_TASK OBJECTIVE_
Skip all pictures; return exactly the lines from the one containing "The height and width of the screenshot is (254, 451)." through the end of the data.

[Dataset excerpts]
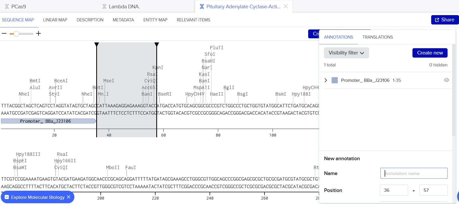
Task: Close the Pituitary Adenylate Cyclase tab
Action: [286, 7]
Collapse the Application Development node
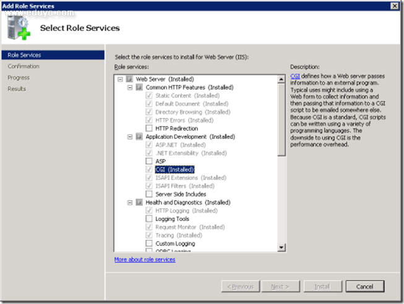The image size is (404, 304). 130,137
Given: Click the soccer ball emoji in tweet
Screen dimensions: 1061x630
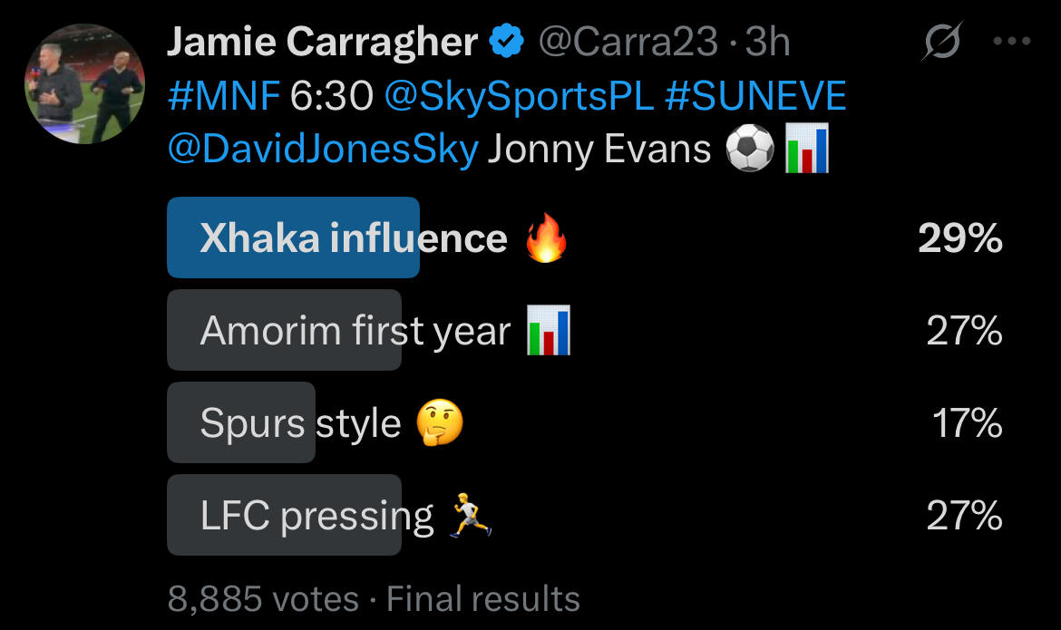Looking at the screenshot, I should coord(750,148).
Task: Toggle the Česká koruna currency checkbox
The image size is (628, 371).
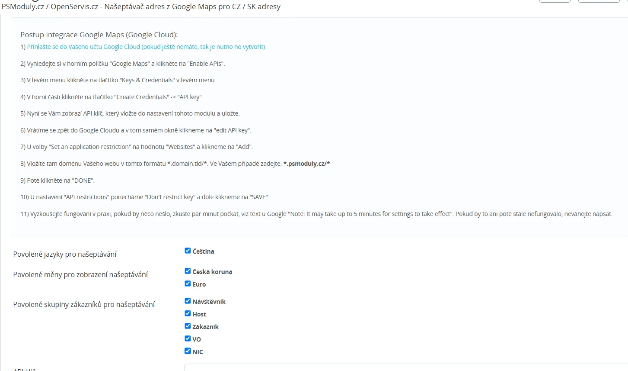Action: point(188,271)
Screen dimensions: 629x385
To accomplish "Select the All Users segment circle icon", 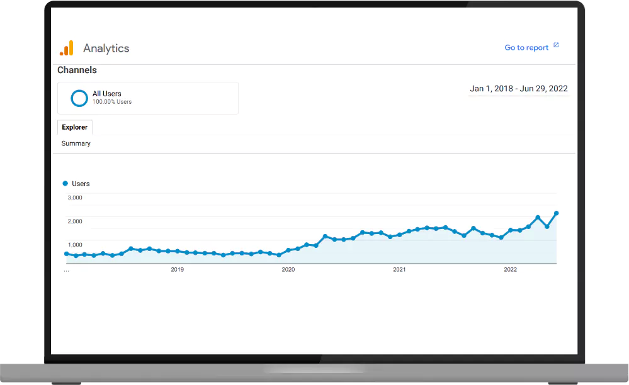I will (79, 98).
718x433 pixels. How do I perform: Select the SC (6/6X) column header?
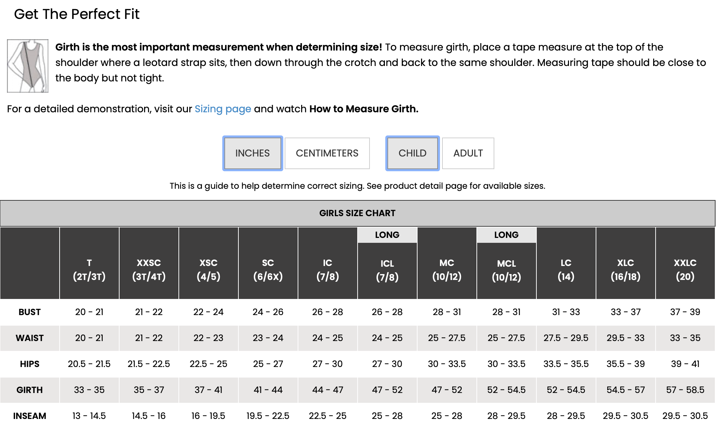(268, 263)
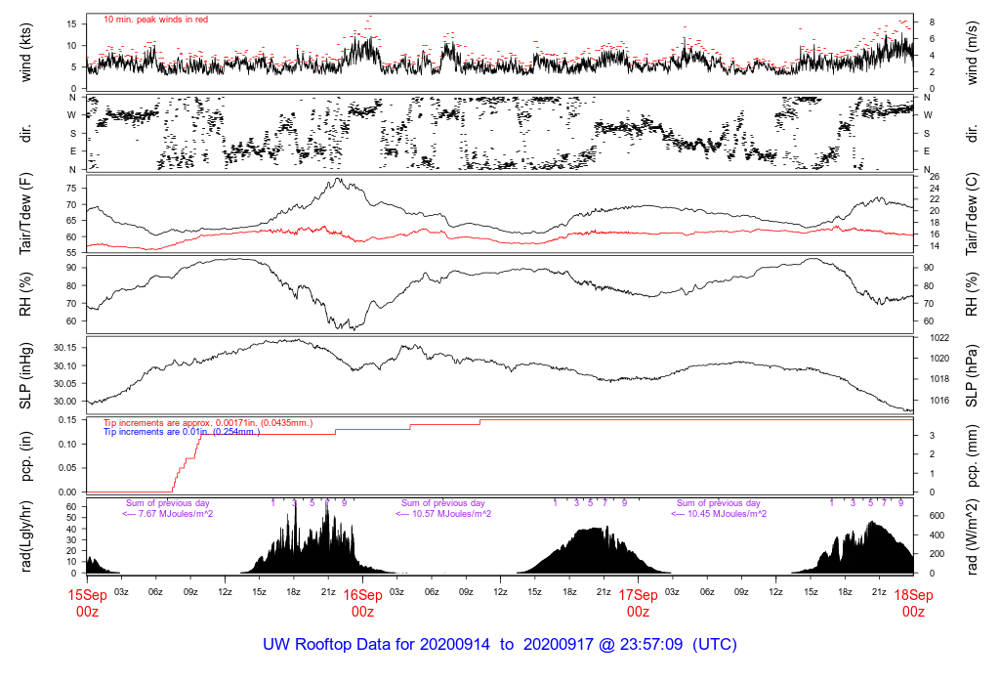Select the 16Sep 00z date marker
Viewport: 1000px width, 684px height.
(362, 602)
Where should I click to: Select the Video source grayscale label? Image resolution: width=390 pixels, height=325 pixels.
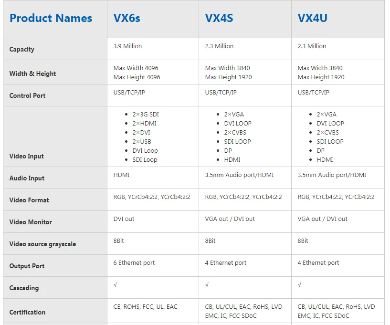[42, 244]
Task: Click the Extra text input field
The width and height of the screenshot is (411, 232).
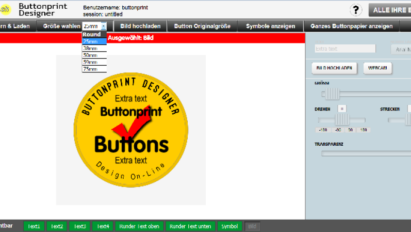Action: tap(345, 49)

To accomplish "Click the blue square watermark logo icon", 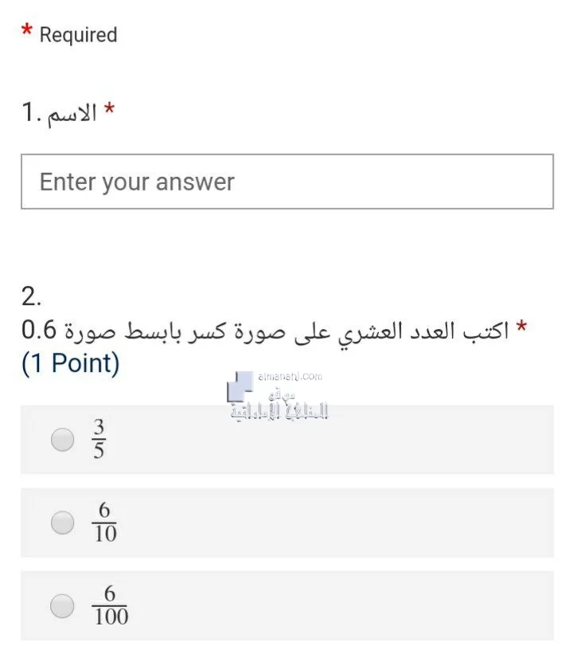I will pyautogui.click(x=240, y=386).
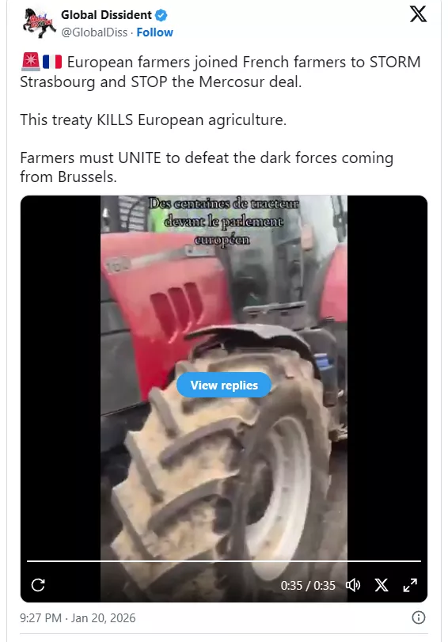448x642 pixels.
Task: Open the @GlobalDiss handle link
Action: click(94, 32)
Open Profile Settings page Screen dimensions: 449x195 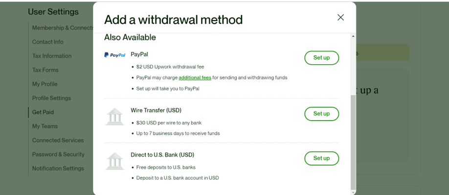[x=51, y=98]
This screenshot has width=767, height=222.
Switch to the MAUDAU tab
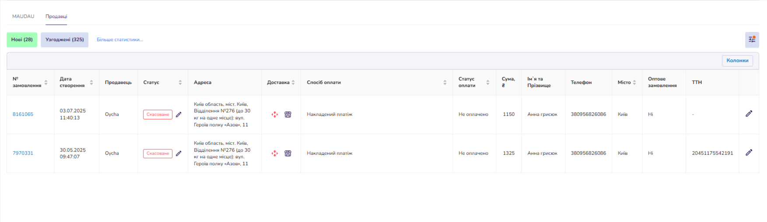23,16
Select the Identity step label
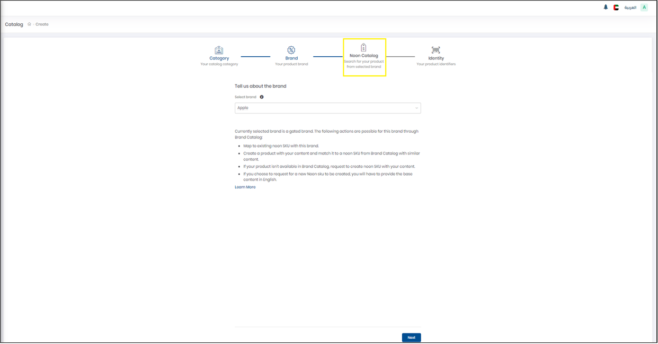The width and height of the screenshot is (658, 344). tap(436, 58)
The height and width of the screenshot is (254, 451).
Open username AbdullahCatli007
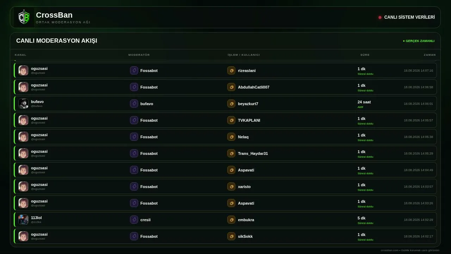tap(254, 87)
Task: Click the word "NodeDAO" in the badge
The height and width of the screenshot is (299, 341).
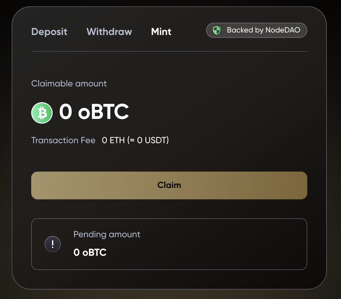Action: (x=283, y=30)
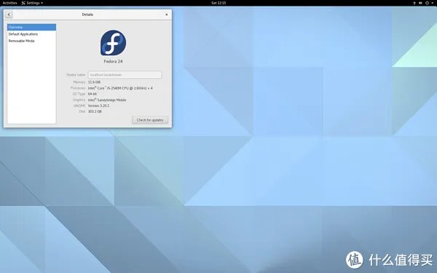Screen dimensions: 437x273
Task: Open the Activities overview
Action: pyautogui.click(x=9, y=3)
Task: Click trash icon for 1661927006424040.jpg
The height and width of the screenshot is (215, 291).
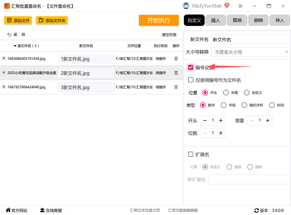Action: click(176, 87)
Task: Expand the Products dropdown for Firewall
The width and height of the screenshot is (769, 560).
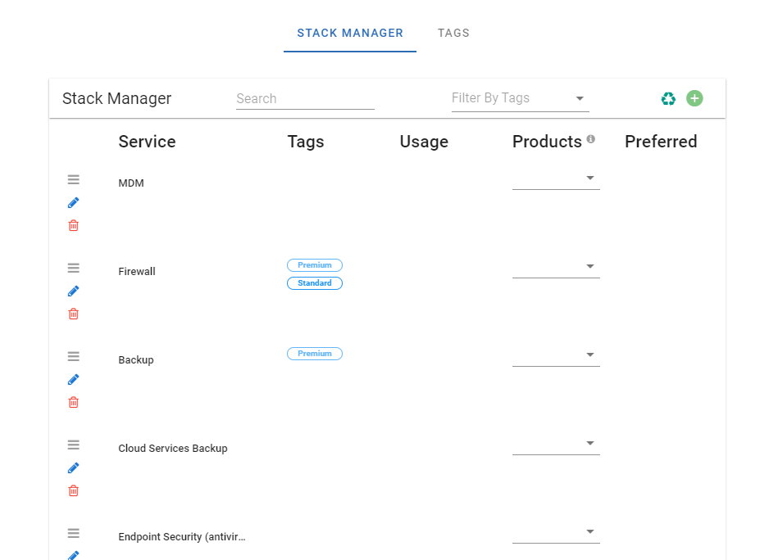Action: click(x=556, y=267)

_REPLY TO THE TASK_
The height and width of the screenshot is (254, 451).
Open username AbdullahCatli007
tap(254, 87)
Task: Click the word "NodeDAO" in the badge
The height and width of the screenshot is (299, 341).
Action: (x=283, y=30)
Screen dimensions: 437x273
Task: Open the Activities overview
Action: pyautogui.click(x=9, y=3)
Task: Click trash icon for 1661927006424040.jpg
The height and width of the screenshot is (215, 291).
Action: click(176, 87)
Task: Expand the Products dropdown for Firewall
The width and height of the screenshot is (769, 560).
Action: click(x=556, y=267)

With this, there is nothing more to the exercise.